-- DATASET follows --

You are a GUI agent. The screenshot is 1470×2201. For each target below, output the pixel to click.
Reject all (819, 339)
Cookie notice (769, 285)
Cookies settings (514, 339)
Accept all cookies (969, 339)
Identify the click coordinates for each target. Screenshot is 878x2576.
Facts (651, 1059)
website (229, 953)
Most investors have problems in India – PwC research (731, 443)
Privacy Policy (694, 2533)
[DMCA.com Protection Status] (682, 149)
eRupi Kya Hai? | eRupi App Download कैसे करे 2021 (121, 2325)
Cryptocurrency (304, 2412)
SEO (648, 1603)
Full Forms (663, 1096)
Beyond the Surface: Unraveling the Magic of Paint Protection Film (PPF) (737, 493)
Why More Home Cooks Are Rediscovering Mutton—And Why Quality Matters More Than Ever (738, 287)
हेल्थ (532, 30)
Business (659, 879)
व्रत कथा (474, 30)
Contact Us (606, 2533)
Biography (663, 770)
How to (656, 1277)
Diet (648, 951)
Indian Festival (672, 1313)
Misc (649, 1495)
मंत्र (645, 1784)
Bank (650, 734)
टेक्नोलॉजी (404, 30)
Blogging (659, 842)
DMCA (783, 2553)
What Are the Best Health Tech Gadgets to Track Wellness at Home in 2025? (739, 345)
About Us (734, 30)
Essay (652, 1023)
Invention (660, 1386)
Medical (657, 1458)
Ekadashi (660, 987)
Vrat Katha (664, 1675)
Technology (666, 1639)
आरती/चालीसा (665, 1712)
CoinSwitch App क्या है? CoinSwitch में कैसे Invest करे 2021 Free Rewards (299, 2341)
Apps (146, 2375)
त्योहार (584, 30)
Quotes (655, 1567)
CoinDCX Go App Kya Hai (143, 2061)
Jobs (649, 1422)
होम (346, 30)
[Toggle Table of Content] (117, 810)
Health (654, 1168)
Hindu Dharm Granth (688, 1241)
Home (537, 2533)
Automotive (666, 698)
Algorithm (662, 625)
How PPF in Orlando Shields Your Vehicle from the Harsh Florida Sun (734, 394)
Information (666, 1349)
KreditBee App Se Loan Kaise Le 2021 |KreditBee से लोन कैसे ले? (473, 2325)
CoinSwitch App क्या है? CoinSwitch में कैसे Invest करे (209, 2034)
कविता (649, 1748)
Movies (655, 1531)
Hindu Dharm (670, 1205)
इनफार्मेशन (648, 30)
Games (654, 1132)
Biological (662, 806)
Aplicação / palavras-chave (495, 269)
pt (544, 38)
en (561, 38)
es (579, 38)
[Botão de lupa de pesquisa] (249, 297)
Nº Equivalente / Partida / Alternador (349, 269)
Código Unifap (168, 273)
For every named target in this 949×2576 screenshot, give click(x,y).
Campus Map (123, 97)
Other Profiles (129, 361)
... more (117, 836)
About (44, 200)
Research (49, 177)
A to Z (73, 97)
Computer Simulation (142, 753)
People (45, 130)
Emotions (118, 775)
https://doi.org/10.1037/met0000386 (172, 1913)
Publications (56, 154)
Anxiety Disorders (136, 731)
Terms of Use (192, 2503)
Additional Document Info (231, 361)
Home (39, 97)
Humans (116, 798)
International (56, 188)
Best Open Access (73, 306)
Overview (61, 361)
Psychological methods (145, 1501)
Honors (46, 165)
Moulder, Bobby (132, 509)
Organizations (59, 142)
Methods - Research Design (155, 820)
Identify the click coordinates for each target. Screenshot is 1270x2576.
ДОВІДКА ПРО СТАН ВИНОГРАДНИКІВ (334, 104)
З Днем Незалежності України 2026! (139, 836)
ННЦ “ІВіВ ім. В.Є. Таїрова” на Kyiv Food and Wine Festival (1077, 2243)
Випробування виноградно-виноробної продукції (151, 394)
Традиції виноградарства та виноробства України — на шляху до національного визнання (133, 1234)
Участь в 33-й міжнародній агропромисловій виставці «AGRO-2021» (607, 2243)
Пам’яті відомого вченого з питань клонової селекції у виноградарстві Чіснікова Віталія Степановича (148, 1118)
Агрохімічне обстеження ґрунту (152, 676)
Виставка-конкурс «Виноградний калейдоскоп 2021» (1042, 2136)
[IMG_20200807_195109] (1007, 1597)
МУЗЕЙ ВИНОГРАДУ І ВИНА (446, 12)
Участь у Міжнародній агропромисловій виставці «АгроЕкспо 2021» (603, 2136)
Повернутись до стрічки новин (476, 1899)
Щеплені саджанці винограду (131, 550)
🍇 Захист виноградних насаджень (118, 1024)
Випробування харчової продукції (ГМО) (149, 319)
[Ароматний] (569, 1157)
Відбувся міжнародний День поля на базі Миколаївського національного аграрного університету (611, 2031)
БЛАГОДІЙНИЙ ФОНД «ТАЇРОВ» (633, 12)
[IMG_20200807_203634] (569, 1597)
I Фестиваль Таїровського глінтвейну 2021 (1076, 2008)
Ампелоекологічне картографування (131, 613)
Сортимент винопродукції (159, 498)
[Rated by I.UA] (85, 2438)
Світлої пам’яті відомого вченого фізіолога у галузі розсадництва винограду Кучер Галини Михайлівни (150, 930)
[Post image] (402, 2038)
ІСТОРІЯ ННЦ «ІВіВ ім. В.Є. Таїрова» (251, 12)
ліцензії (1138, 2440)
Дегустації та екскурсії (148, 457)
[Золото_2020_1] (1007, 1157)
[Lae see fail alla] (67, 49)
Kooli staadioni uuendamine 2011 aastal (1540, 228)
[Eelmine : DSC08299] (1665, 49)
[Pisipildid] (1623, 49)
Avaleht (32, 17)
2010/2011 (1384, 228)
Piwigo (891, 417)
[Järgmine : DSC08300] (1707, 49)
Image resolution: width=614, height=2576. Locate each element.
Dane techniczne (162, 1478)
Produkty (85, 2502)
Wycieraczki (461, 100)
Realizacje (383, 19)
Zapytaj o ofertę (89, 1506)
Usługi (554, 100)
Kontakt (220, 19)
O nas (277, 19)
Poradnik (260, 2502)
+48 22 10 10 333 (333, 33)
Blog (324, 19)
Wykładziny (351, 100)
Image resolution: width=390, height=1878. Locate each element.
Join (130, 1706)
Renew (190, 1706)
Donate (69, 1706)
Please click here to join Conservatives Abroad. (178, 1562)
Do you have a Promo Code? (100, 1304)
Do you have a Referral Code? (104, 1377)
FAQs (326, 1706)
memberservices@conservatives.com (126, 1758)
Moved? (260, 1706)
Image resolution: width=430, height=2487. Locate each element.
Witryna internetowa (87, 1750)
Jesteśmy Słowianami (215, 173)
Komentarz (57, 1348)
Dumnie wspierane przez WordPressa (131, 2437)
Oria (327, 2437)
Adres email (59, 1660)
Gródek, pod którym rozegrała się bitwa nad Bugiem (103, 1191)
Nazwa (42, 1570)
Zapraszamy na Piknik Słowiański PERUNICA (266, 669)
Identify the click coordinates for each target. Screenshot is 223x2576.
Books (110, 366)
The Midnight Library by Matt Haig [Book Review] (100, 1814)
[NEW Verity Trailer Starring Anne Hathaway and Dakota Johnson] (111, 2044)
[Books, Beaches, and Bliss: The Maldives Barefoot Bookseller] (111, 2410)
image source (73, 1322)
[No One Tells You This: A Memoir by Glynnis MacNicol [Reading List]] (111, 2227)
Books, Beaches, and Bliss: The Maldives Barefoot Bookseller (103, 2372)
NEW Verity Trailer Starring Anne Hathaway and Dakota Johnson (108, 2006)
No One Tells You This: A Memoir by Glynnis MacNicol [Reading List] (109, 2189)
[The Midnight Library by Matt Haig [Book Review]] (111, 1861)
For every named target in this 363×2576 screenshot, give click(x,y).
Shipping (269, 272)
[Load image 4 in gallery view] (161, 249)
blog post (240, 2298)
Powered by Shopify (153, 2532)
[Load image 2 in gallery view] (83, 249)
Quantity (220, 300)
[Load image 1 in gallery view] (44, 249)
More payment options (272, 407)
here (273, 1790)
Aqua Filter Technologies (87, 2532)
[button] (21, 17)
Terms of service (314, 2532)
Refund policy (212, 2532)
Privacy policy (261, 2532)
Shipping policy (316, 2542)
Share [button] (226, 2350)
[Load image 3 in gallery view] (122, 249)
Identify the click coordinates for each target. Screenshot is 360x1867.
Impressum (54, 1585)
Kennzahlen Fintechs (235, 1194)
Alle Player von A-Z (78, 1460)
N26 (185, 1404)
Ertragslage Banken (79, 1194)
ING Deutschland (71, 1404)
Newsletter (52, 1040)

-- DATASET concluded --

AIM OF THE TASK: Nothing but the lines from the one containing "For every named target in this 363×2576" through the last line of the material should be returned, each exactly as written, both ends included.

RESULT OF THE TASK:
For every named target in this 363×2576 screenshot, give click(x,y).
Shipping (269, 272)
[Load image 4 in gallery view] (161, 249)
blog post (240, 2298)
Powered by Shopify (153, 2532)
[Load image 2 in gallery view] (83, 249)
Quantity (220, 300)
[Load image 1 in gallery view] (44, 249)
More payment options (272, 407)
here (273, 1790)
Aqua Filter Technologies (87, 2532)
[button] (21, 17)
Terms of service (314, 2532)
Refund policy (212, 2532)
Privacy policy (261, 2532)
Shipping policy (316, 2542)
Share [button] (226, 2350)
[Load image 3 in gallery view] (122, 249)
Identify the click coordinates for each target. Screenshot is 360x1867.
Impressum (54, 1585)
Kennzahlen Fintechs (235, 1194)
Alle Player von A-Z (78, 1460)
N26 (185, 1404)
Ertragslage Banken (79, 1194)
ING Deutschland (71, 1404)
Newsletter (52, 1040)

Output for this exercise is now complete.